# Text section:

%%

The second part involved a cross-sectional study conducted at the Dermatology out-patient department (OPD) of the College of Medicine and Sagore Dutta Hospital in Kolkata, India across three months (June to August 2021). All participants were adult (age > 18 years) chronic urticaria patients and were recruited after obtaining written informed consent. Acute urticaria (<6 weeks), urticarial vasculitis, angioedema as a solitary symptom, other skin diseases, psychiatric disorders, and any chronic disease with the potential to interfere with the quality of life formed our exclusion criteria. All patients were provided with the self-reportable CU-Q2oL, Dermatology Life Quality Index and Urticaria Control test questionnaires and asked to fill them by themselves, or via an interview with a professional psychologist (illiterate, old-age and/or visually impaired patients) [Day 0]. We obtained the scores along with the socio-demographic and disease parameters. Relevant laboratory investigations were performed when necessary. We advised the patients to return after 2-weeks to complete the CU-Q2oL questionnaire again (re-test) [Day 14]. The study was approved by the Institutional Review Board and conducted as per the WMA Declaration of Helsinki (updated in 2013).

We recruited 56 eligible chronic urticaria patients on day 0, while 42 patients participated in the re-test session on day 14. Thus, the final sample size of our study translated to 42 subjects.

%%

# Stored data:
%%

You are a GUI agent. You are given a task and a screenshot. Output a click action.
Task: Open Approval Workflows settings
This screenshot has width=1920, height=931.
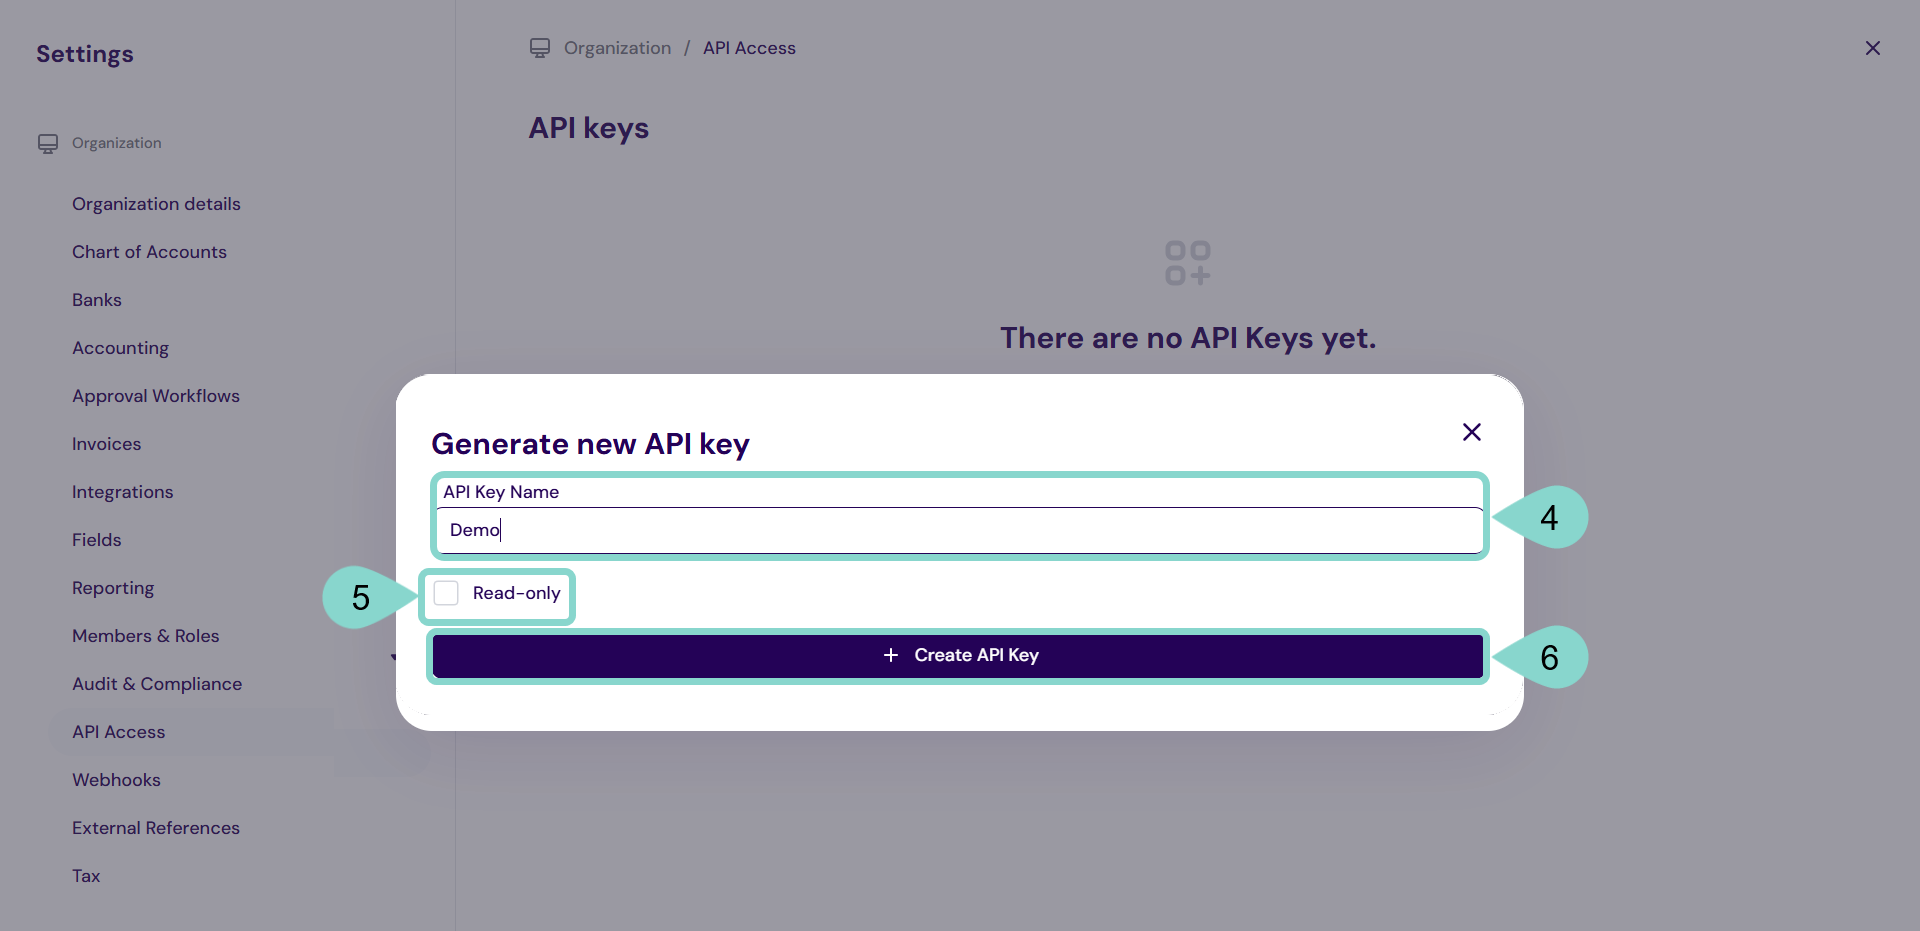coord(156,396)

%%

# Problems to work on:
1 – List every exclusion criterion that the urticaria study text gives.
2 – From the urticaria study text, copy the stretch from "We recruited 56" through "to 42 subjects." word for word.

# Expected responses:
1 –
- Acute urticaria (<6 weeks)
- Urticarial vasculitis
- Angioedema as a solitary symptom
- Other skin diseases
- Psychiatric disorders
- Any chronic disease with the potential to interfere with the quality of life

2 –
We recruited 56 eligible chronic urticaria patients on day 0, while 42 patients participated in the re-test session on day 14. Thus, the final sample size of our study translated to 42 subjects.